## Tasks to complete
**a)** In the text on die-cut tape tolerances, what tolerance does flatbed die cutting hold on most tape constructions?
**b)** Reproduce the part of the die-cut tape text between "To get an accurate" and "tooling is cut.", inclusive.
**c)** Continue the text on die-cut tape tolerances from its last line.

Tolerances and Specs by Tape Type

Achievable tolerance on a die-cut tape part depends on the cutting method and, more than anything, the construction. The process numbers are the same as for any die cutting; the construction sets where in the range a given part lands.

By Method

Flatbed die cutting presses a steel-rule die into the material and holds ±0.1–0.2 mm (±0.004–0.008") on most tape constructions. It is the choice for lower volumes, prototypes, and parts with internal geometry. Rotary die cutting feeds material through a cylindrical die and runs far faster at higher volumes, typically holding ±0.2–0.3 mm — the economical method for simple shapes above roughly 50,000 parts per run.

By Construction

Stable film constructions — single-coated PET and polyimide, double-coated with a film carrier — hold the tight end of the range and convert to precise, repeatable parts. Unsupported transfer tape and very thin films land toward the loose end because the unsupported adhesive can relax after cutting; plan for ±0.2–0.3 mm on 1–2 mil transfer tape. Foam and VHB constructions carry the widest bands because the compressible core is cut under elastic compression and measured after it recovers, scaling with core thickness. If your part needs tighter than ±0.1 mm, raise it with the converter before the design is locked — material and method may need to change.

How to Request Die-Cut Tape Parts

To get an accurate quote on technical die-cut tape parts, send the construction, the shape, and the volume. Specifically: the tape construction or function (single-coated mask, transfer-tape bond, foam gasket, polyimide insulator, EMI shield — or describe the job and let the converter specify); the part geometry as a DXF, dimensioned PDF, or even a measured sketch; whether you need a kiss cut on a liner or fully cut parts; and prototype plus target production quantities.

You do not need a finished engineering drawing to start. A sample of your current hand-cut part, or a description of the substrate and environment — temperature, sealing, conduction, masking — gives a converting team enough to recommend the construction, formalize the geometry, and confirm tolerances before any tooling is cut.

Frequently Asked Questions

What is die cutting of tapes?

## Data section
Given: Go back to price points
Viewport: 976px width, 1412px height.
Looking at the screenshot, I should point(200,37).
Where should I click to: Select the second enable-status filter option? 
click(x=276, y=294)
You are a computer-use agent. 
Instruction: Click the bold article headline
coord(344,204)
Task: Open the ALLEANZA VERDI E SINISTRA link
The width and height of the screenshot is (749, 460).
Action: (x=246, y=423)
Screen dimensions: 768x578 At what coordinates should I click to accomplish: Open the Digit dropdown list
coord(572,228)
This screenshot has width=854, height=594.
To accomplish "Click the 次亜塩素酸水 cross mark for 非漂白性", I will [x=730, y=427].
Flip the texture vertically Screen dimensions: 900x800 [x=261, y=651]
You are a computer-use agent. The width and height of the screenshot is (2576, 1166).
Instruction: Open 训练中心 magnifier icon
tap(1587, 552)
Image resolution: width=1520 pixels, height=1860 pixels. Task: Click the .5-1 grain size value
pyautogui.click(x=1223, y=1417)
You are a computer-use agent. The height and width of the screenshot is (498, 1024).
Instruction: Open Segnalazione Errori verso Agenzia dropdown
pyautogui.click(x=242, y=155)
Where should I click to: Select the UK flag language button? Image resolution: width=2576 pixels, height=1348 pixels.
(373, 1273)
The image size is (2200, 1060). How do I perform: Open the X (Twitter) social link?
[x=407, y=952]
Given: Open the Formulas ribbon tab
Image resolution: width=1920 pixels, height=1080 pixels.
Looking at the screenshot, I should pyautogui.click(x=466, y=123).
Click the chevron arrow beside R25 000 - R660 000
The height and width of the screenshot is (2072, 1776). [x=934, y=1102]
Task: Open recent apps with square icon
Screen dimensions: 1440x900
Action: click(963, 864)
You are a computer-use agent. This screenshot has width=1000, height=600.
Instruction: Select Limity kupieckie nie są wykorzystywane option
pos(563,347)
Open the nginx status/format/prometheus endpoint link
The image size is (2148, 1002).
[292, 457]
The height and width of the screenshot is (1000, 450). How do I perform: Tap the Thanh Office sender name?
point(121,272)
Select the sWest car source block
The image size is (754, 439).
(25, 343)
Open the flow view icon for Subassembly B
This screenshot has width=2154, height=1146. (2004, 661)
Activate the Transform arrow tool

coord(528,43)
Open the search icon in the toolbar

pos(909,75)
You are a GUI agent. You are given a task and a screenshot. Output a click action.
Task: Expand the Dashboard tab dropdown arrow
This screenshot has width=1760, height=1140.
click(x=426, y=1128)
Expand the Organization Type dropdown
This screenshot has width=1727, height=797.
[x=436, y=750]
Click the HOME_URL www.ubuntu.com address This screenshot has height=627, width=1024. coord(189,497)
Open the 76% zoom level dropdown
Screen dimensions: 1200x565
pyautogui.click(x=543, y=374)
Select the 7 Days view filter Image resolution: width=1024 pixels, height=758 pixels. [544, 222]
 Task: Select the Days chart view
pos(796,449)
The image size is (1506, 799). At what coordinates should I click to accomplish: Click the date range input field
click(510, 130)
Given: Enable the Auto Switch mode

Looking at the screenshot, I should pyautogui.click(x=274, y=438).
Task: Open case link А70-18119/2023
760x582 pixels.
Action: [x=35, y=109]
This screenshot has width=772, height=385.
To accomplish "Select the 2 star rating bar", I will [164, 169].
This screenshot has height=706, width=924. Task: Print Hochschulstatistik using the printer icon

## Replies
**a)** ±0.1–0.2 mm (±0.004–0.008")

**b)**
To get an accurate quote on technical die-cut tape parts, send the construction, the shape, and the volume. Specifically: the tape construction or function (single-coated mask, transfer-tape bond, foam gasket, polyimide insulator, EMI shield — or describe the job and let the converter specify); the part geometry as a DXF, dimensioned PDF, or even a measured sketch; whether you need a kiss cut on a liner or fully cut parts; and prototype plus target production quantities.

You do not need a finished engineering drawing to start. A sample of your current hand-cut part, or a description of the substrate and environment — temperature, sealing, conduction, masking — gives a converting team enough to recommend the construction, formalize the geometry, and confirm tolerances before any tooling is cut.

**c)**
Die cutting of tapes is the converting of pressure-sensitive adhesive tape from jumbo rolls into precision parts of a defined shape, using a shaped cutting die. The output is a ready-to-apply adhesive component — a gasket, mounting pad, insulating washer, shielding strip — that is identical part to part and delivered on a liner for peel-and-place application. It differs from ordinary cutting because the tape's adhesive is exposed at the cut edge and the liner must survive cutting, so controlling the adhesive and liner is as important as cutting the shape.

Can any tape be die-cut?

Almost any pressure-sensitive tape construction can be die-cut — single-coated, adhesive transfer, double-coated, foam and VHB, polyimide (Kapton), and conductive/EMI tapes all convert into die-cut parts. The construction determines how easily it cuts and what tolerance it holds: stable film tapes die-cut precisely, while unsupported transfer tapes and compressible foams require more process control and hold looser tolerances. The practical approach is to choose the construction the application needs, then confirm geometry and tolerance with the converter.

What is the difference between a kiss cut and a through cut on tape?

A through cut severs the entire tape including the liner, producing fully separated parts. A kiss cut cuts through the adhesive and any carrier but not the release liner, so each part stays on the liner web and can be peeled off one at a time for application. Kiss cutting on a liner roll is the most common delivery format for die-cut tape parts because it lets an operator peel and place a part without touching the adhesive face.

What tolerance can be held on a die-cut tape part?

Flatbed die cutting holds ±0.1–0.2 mm on most tape constructions; rotary die cutting typically holds ±0.2–0.3 mm at higher volumes. Construction sets where in that range a part lands: stable film tapes (PET, polyimide, film-carrier double-coated) hold the tight end, unsupported transfer tape and very thin films land looser, and foam/VHB tapes carry the widest bands because the compressible core is cut under elastic compression and measured after it recovers. For most sealing, bonding, and masking applications the functional tolerance needed is wider than what die cutting achieves.

Which tape construction should I choose for a die-cut part?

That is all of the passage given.